Review: iRig / Amplitube for iPad

by Josh

I had the good fortune of receiving IK Multimedia‘s iRig for Christmas, and I quickly purchased Amplitube for iPad to use along with it.  I’d like to unpack for you not another boring set of specifics on what you get for the price, but I’d like to explain my initial experiences with this product as a relative newcomer to the world of the electric guitar.

What you get

The Amplitube software comes in a free version and a paid version.  I didn’t screw around with the free version at all, so I’m going to focus purely on the full version.  You get eleven stomp-boxes (plus five more you can purchase in-app), five amps, five cabinets, and two microphones to play with.  Many of my early sessions with Amplitube consisted of playing around with a variety of these effects, learning how they sound together and how the controls operate.

I would go into further details here, but I’d rather spend this review talking about my experiences.  If you are interested in further details about what is included, you can find out more here.

First Experiences

I had to really explore the application, because while I own two electric guitars I have very little in the way of real gear.  I hadn’t experienced many of the pedals options that I now had at my fingertips, so much of my early exploration took the form of loading up different stomp-boxes, chaining them together, and then seeing what kind of sound came out.

Because I am not an experienced electric guitar player, these first steps into the Amplitube world can more accurately be described as experimentation.  In the real world, I have only one amp and a single pedal to compare to this myriad of stomp-boxes, amps, cabinets, and microphones.  It was like being a kid in a rock ‘n roll candy store!

This lack of experience on my part was also the source of some problems as well.  Because I was unfamiliar with some of the amp models, I had encountered what I thought to be a sound processing problem.  I had thought initially that the Crunch amp setting was modeling high gain strangely.  Some friends helped me to identify the famous amps that each of these models were aiming to replicate and I was able to test with one of their amps to confirm that yes, the sound matched quite well with the “real” amp.

Another contributing factor to this issue was the input levels.  It turns out that the output level of each guitar varies, and my Gibson Les Paul is significantly louder in output than the Klein pickups in my Fender Stratocaster.  It just took some toggling of the Input Level setting to fix things right up.  The IK Multimedia support team was very helpful in resolving this issue, and were friendly and helpful when tolerating my unskilled questions about their product.

The fun begins!

After these issues were resolved, I got the chance to put the application through its paces as much as my limited skills could.  I must admit, it was $20 worth of fun just messing around with different pedal combinations.
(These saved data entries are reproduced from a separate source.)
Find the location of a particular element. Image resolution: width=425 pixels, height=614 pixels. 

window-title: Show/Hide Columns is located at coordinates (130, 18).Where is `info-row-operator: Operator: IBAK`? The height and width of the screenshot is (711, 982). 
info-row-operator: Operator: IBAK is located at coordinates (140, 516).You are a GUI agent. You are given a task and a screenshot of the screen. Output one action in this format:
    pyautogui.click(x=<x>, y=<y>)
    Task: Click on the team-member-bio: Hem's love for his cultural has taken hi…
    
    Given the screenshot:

I also found the Tools (specifically the tuner) extremely helpful and well-executed.

The most surprising discovery was made when I decided to spend a little time with the Metal amp.  I don’t own a single metal album, nor do I particularly like the genre.  Nonetheless, after cranking up the Metal amp and hitting a few power chords I felt like a fledgling rock star!  Now I’ve been learning a few metal licks and riffs thanks entirely to this application.
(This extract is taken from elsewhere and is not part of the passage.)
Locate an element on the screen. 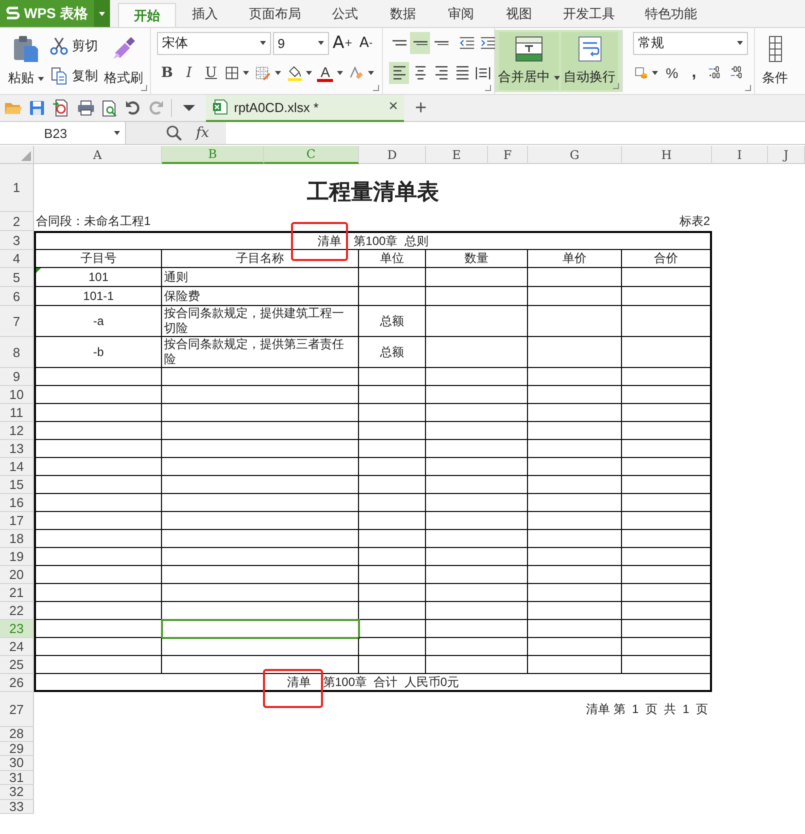 The image size is (805, 834). row-header: 15 is located at coordinates (17, 485).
In fact, I was so happy with it that I recorded a bit of it on the single track recorder and sent it to my cousin with the title “Look what I can do!”  It was the first time I have ever recorded myself playing the guitar at all, aside from a crappy YouTube attempt or two.  There’s an option available for upgrading to an 8-track recorder, which I plan to do in the near future.
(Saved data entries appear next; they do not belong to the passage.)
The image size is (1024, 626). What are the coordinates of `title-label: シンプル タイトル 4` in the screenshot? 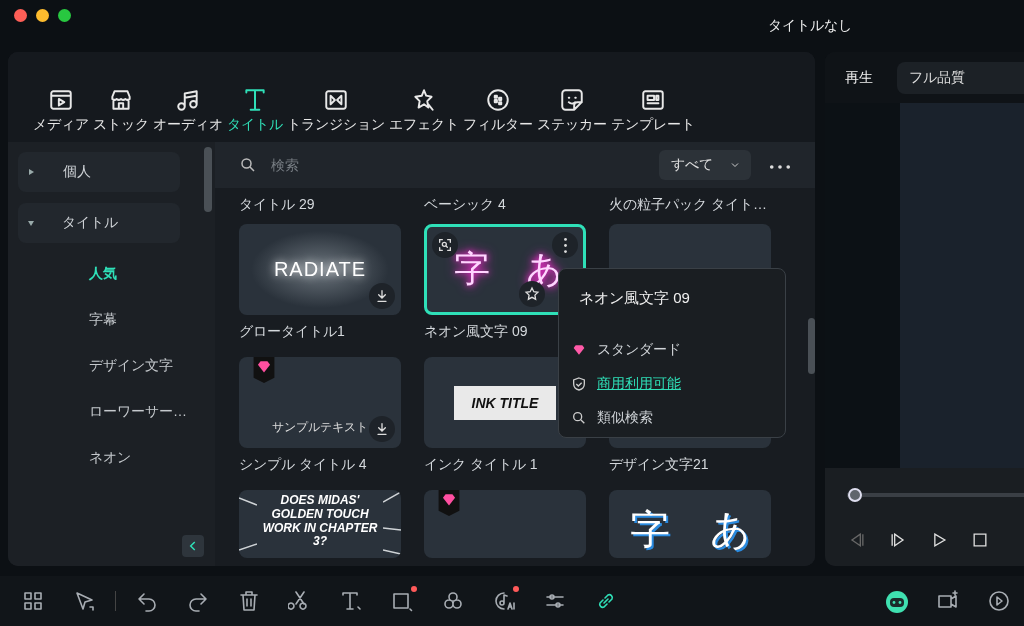 It's located at (304, 465).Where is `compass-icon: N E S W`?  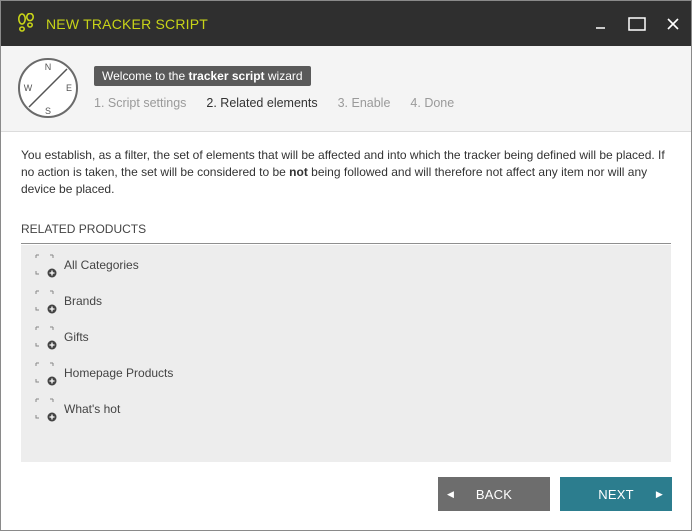 compass-icon: N E S W is located at coordinates (48, 88).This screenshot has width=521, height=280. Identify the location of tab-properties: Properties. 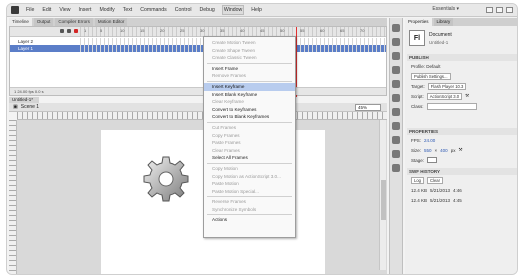
(418, 22).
Thanks to all this fun, my wife made a snide comment about the stupid grin that I had on my face which has to count for something.

Conclusion

Moments of musical discovery like this are a treasure, and to think they came at such an inexpensive price is truly amazing.  If you have an iPad and a guitar, these products are a must-have.  Amplitube is a great value for the beginning guitarist –  for the price of a single pedal, you get a versatile audio rig of 11 pedals (and 5 amps, and 5 cabinets, and two microphones) with the option to expand even more via in-app purchases.  Even if you don’t know what they all do, I think that makes a pretty strong “value for your dollar” argument.

I still haven’t explored everything there is to know about the application.  I intend to learn more about the recording features of the application by giving some of my SongInspire backing tracks a try.  I might even recruit a skilled guitarist and record something to post for all of you to enjoy!

Based on some recent marketing material, it appears that they are planning specialized applications to bring several big-name brands (Fender, Orange, and others) and their sound models to the iRig/iPad interface.  As someone who likes to “try before you buy”, this is a very exciting development that will help me hone in the sound that I really like as I grow my skills.  I can’t wait to get my hands on this and future iterations of these products, or any other tricks that the iRig might be able to provide.